That ramp comes in real handy for the placement of N cars. Have you ever had N?
I never used one for HO. (never seen one or looked for one in HO either )

I was thinking for the kid to put the trains on the track instead of trying to hand place them on it like reckers mentioned.
Good tool for the youngster to load them on the track.

I take "Model Railroading" as any scale. Not just HO. I have seen nice "model railroads" in all scales. 
The clubs your talking about must be HO clubs then?

Guess they don't have any O clubs around your area?


O are toys?
And HO are not? 
Then what do you call all the other gauges?



















I like ALL" Model Railroads"


----------



## Hojack_Line

Yeah I think the way for me to go with this idea is HO scale. I love the Lionel's as far as the details of the engines, cars, etc, but what I might do there is put up a display case on the wall and collect things and use them for display only for now. I figure with HO, IF my son broke something it wouldn't be a killer to replace unlike some of those Lionel trains that are expensive. 

I have a good area to put the setup in, but now the hardest part is a layout. This is a Christmas present and he has his heart set on it so I need to come up with something quick. I am not the kind of person who buys something with intent to upgrade down the line, I am more the type to buy what I think I will want and hope I am right, if that makes sense. I love the DCC idea because of the sounds and I think my son would love it. Plus if you can press buttons and hear different things he would get into that. 

I know it is unrealistic to think I will have any "good" layout in place given the limited amount of time, but maybe if I start with a simple loop and a couple switches and an inner loop for now so he has it Christmas day that would be ok, then I can change it up and get more complicated after the fact. 

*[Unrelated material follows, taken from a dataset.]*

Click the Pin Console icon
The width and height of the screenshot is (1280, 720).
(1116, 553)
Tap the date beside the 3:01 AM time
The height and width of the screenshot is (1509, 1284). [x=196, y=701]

Do most of you guys like layouts that run multiple trains continuously or do you like layouts where you are working a yard more and manipulating the trains more? Curious on that. ( I know it is personal preference, I am just curious as to what some of you guys have layout style wise).

Thanks!!


----------



## Big Ed

Hojack_Line said:


> Yeah I think the way for me to go with this idea is HO scale. I love the Lionel's as far as the details of the engines, cars, etc, but what I might do there is put up a display case on the wall and collect things and use them for display only for now. I figure with HO, IF my son broke something it wouldn't be a killer to replace unlike some of those Lionel trains that are expensive.
> 
> I have a good area to put the setup in, but now the hardest part is a layout. This is a Christmas present and he has his heart set on it so I need to come up with something quick. I am not the kind of person who buys something with intent to upgrade down the line, I am more the type to buy what I think I will want and hope I am right, if that makes sense. I love the DCC idea because of the sounds and I think my son would love it. Plus if you can press buttons and hear different things he would get into that.
> 
> I know it is unrealistic to think I will have any "good" layout in place given the limited amount of time, but maybe if I start with a simple loop and a couple switches and an inner loop for now so he has it Christmas day that would be ok, then I can change it up and get more complicated after the fact.
> 
> Do most of you guys like layouts that run multiple trains continuously or do you like layouts where you are working a yard more and manipulating the trains more? Curious on that. ( I know it is personal preference, I am just curious as to what some of you guys have layout style wise).
> 
> Thanks!!


Just start a 4x8 with a simple oval or figure eight or two ovals for two trains to run.. Then after Christmas you can do it better.
You know Christmas is next week.

I like lots of running trains and having yards both together. Passenger and working trains together.
But for the kid I think he would just enjoy running them around and around to start. If your getting a passenger set some stations would be nice to stop at.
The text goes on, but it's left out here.